00:30 However, Coupang did post a profit in its latest quarter with $90.7 million of net income
00:35 and $195 million in adjusted EBITDA in Q3. That's an EBITDA margin of 3.8%.
00:41 The company is also growing fast. Revenues have compounded at more than 50% over the
00:45 last 4 years and were up 10% in Q3 after currency conversions. Active customers were also up
00:51 11% to $18 million. Like Amazon, Coupang is a dominant force
00:55 in e-commerce. The company has over 20% market share in South Korea. It's built out its
01:00 own fulfillment network and invested in last mile logistics. The company also offers deliveries
01:05 via Coupang Eat and streaming content via Coupang Play.

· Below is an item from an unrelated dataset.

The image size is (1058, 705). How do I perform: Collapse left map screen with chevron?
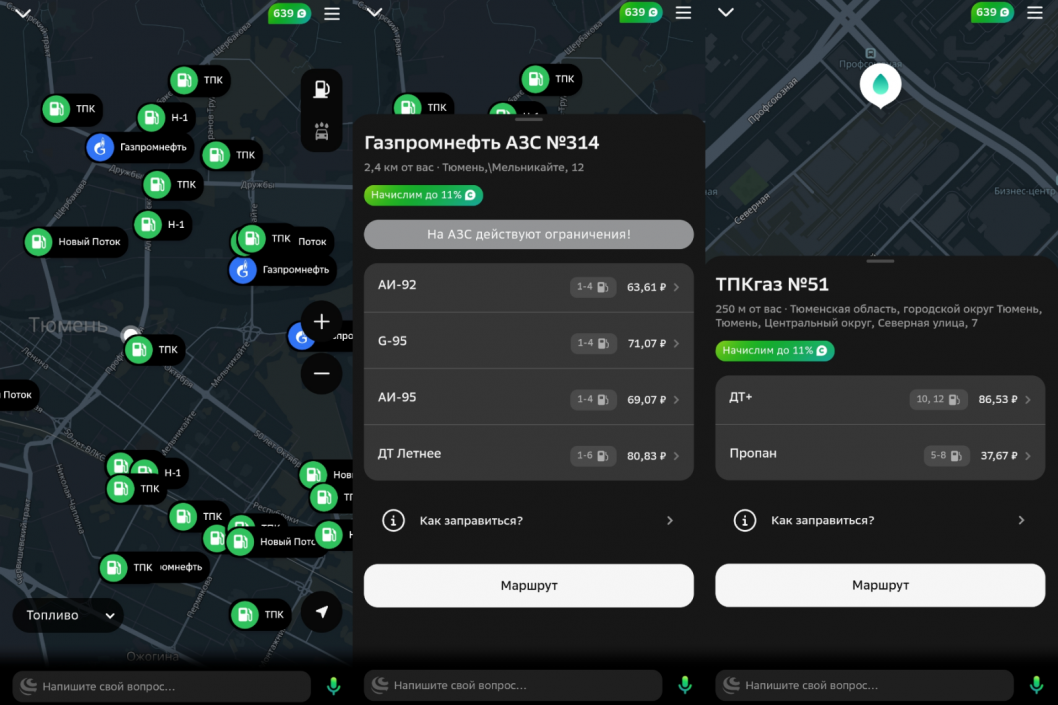(x=23, y=13)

01:09 But unlike Amazon, Coupang doesn't have a lucrative cloud business. Amazon's AWS segment
01:13 is hugely profitable and a key reason why the stock commands such a premium. As a result,
01:18 Coupang's profit margins are a lot slimmer. In truth, Coupang looks like a solid business
01:22 and it offers exposure to South Korea which is a stable and prosperous country. However,
01:27 the valuation isn't quite there. If you assume Coupang can grow revenues at 10% a
01:31 year for the next 10 years and then hit 10% EBITDA margins, EBITDA in 10 years time would
01:36 be roughly $5.2 billion. A 20 times multiple on that figure gets us to an enterprise value
01:41 of $104 billion for an investment return of roughly 12% per year.
01:46 That's not a great return when you consider 10% EBITDA margins are at the top of management
01:51 targets. And it's worth noting that South Korea is one sixth the size of the US with
01:55 a slowing population. The company will also find it hard to expand internationally because
02:00 there are already big competitors in most of Asia.
02:03 For those reasons, I give Coupang a neutral rating and I hold no position in this stock.